Area of Grays, Essex, England

Little Thurrock is a suburb of Grays in Essex, England. It lies to the north-east of the town centre. Little Thurrock was historically a separate village and parish. The parish was abolished for civil purposes in 1936 on the creation of Thurrock Urban District, which was reformed to become the borough of Thurrock in 1974. Little Thurrock is now classed as part of the Grays built up area.

==Location==
Little Thurrock is on the north bank of the river Thames, about 25 mi east of London. It was originally a separate settlement, but housing and other developments in the 20th century have resulted in a continuous built up area with Grays, of which Little Thurrock is now a part.

Hangman's Wood is a small wooded areas in the parish. Hangman's Wood is well known for containing numerous deneholes which were sometimes known as Cunobeline's gold mines. The origin of these deneholes is discussed by Tony Benton who concludes they were the result of chalk extraction.
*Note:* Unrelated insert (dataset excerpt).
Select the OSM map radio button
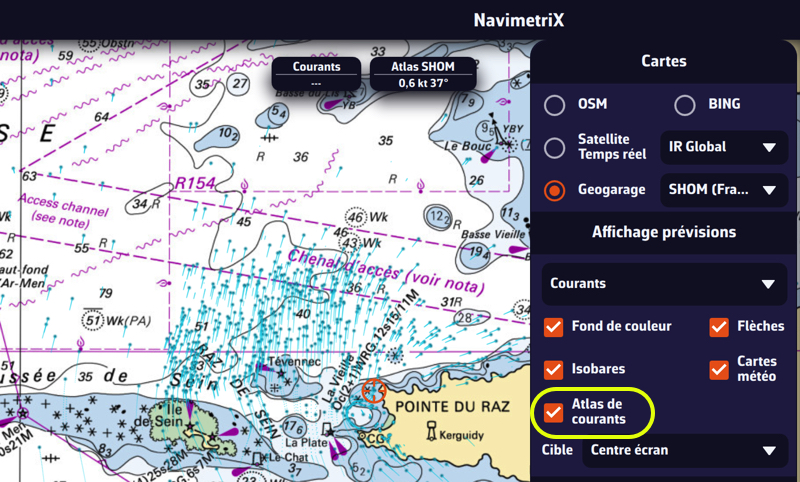 click(x=555, y=105)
The deneholes are an important roosting site for rare bats.

==Geology and ecology==
The southern part of Little Thurrock was formerly a tidal saltmarsh. The higher, northern area is part of a 100 ft terrace extending for some miles east and west – a rich source of both gravel and chalk deposits which have been extracted for centuries. The gravel workings include the Globe Pit which is a Site of Special Scientific Interest and the location of many archaeological finds from the Clactonian period. Around Hangman's Wood and Terrel's Heath, there is little trace of the heathland habitat and associated fauna which would once have been characteristic of the area but the adjacent woodland together with the pond and wild life garden in Woodside Primary School attract a number of creatures. These include green and great spotted woodpeckers, a number of different mammals and the rare great crested newt. The trees on Terrel's Heath are mainly oaks with wild bluebells in spring time.

==History==

Thurrock is a Saxon name meaning "the bottom of a ship". Little Thurrock is one of three "Thurrocks", the others being West Thurrock and Grays Thurrock. Historically, Little Thurrock was also called East Thurrock and Grays Thurrock was also called Great Thurrock.
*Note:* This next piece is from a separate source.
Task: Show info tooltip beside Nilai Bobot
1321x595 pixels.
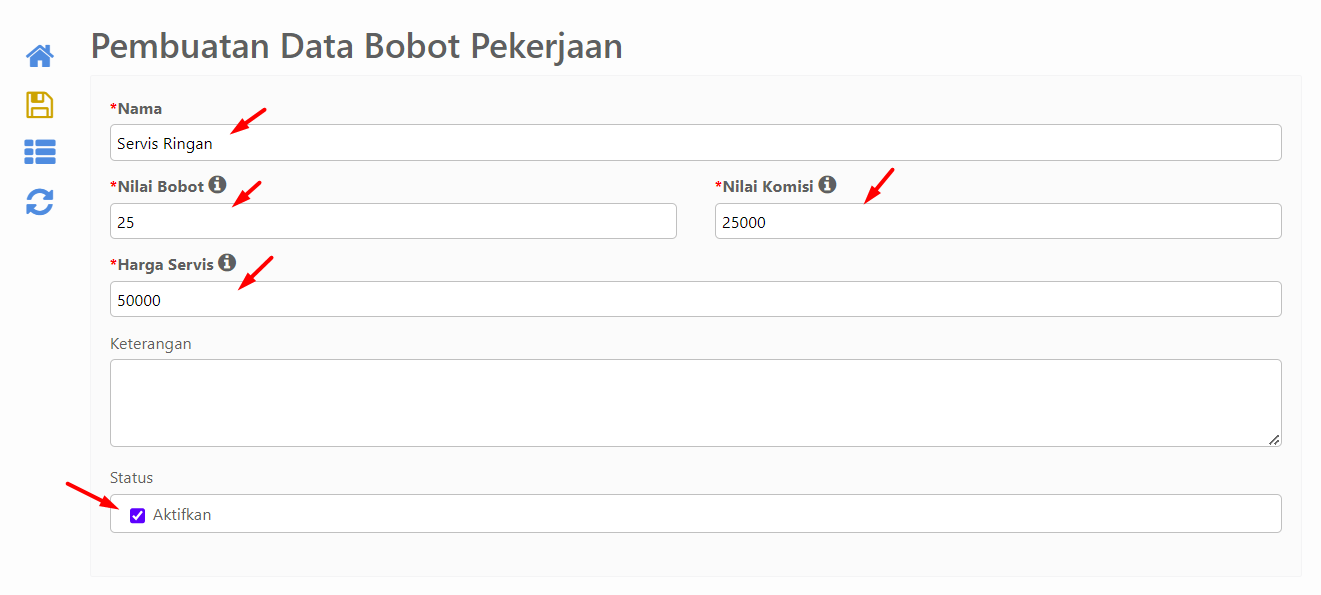Action: (x=217, y=185)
The parish church is dedicated to St Mary the Virgin. The original building probably dates from 1170. The church was extensively restored in Victorian times.

==Schools==

Little Thurrock has a number of schools, including Woodside Academy, a campus of Thurrock Special School and the Thurrock campus of South Essex College. Torrel's School was closed and later re-opened and is now known as The Gateway Academy, with a new site on Marshfoot Road in Chadwell St Mary.

==Governance==
There is one tier of local government covering Little Thurrock, at unitary authority level: Thurrock Council. Two of Thurrock's wards are named after Little Thurrock: Little Thurrock Blackshots, and Little Thurrock Rectory.

===Administrative history===
Little Thurrock was an ancient parish in the Barstable Hundred of Essex. When elected parish and district councils were established in 1894, the parish was included in the Orsett Rural District. The civil parish and rural district were both abolished in 1936 on the creation of Thurrock Urban District. At the 1931 census (the last before the abolition of the civil parish), Little Thurrock had a population of 4,428.

Thurrock Urban District was reformed to become a non-metropolitan district with borough status called Thurrock in 1974. Thurrock Borough Council became a unitary authority in 1998, taking over county-level services in the borough which until then had been provided by Essex County Council. Thurrock remains part of the ceremonial county of Essex for the purposes of lieutenancy.